Paper or electronic? Futurists have been pushing one option for years—but do we have to choose?
It’s no secret that librarians like books. For decades, those pages sandwiched between rectangles of cardboard have been the primary reason librarians sought and secured employment. As methods of communication and information sharing evolve, however, books have begun to transform, sparking a debate not only among book publishers and readers but librarians as well.
In response to a hot-button issue in the library profession nationwide, the Library Research Service (LRS), a unit of the Colorado State Library, conducted a survey to check current library professionals’ predictions for the future of the paper book. It’s probably no surprise that respondents thought the trend would be toward electronic formats. But for a variety of reasons, paper books refuse to die a quiet death.
In December 2009, LRS posted an eight-question survey titled “The Future of the Book” on the homepage of its website and sent the link to multiple state, regional, and national library-related discussion lists.
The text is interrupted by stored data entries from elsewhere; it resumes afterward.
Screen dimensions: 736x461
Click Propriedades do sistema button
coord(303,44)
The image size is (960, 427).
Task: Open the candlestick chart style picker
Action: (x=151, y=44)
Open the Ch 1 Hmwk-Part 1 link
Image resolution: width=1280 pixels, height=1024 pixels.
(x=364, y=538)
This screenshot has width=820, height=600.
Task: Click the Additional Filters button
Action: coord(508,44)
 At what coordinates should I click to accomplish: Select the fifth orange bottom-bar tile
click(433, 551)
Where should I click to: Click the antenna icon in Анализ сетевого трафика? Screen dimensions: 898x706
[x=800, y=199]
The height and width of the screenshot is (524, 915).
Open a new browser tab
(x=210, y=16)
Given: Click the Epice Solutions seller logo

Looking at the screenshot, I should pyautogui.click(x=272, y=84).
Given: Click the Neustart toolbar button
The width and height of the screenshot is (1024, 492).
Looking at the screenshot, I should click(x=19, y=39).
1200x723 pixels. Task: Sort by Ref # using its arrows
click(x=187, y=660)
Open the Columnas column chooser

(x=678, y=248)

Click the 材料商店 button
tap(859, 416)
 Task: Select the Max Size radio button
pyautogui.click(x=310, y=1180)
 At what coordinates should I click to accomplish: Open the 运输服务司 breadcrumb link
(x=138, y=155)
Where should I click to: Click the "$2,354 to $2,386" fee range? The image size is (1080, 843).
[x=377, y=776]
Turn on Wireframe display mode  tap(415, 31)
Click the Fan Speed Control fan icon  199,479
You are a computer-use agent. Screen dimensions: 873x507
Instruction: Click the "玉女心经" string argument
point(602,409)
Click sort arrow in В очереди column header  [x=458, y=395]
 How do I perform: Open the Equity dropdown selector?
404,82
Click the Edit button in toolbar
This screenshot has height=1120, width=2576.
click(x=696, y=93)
Survey questions asked respondents whether they owned an e-reader; whether or when they thought paper books would disappear; what format they currently used and expected to use in 10 years to read fiction, nonfiction, and textbooks; and what they predicted libraries would circulate in 10 years. Respondents were offered 2–5 answer options to these questions.
Over the course of a month, 1,326 respondents, representing all 50 states and 24 countries, completed the survey. A third of respondents worked in public libraries, a quarter in academic, and almost one out of five in school libraries. More than seven out of 10 survey respondents left comments to an open-ended question about their thoughts on the future of the book.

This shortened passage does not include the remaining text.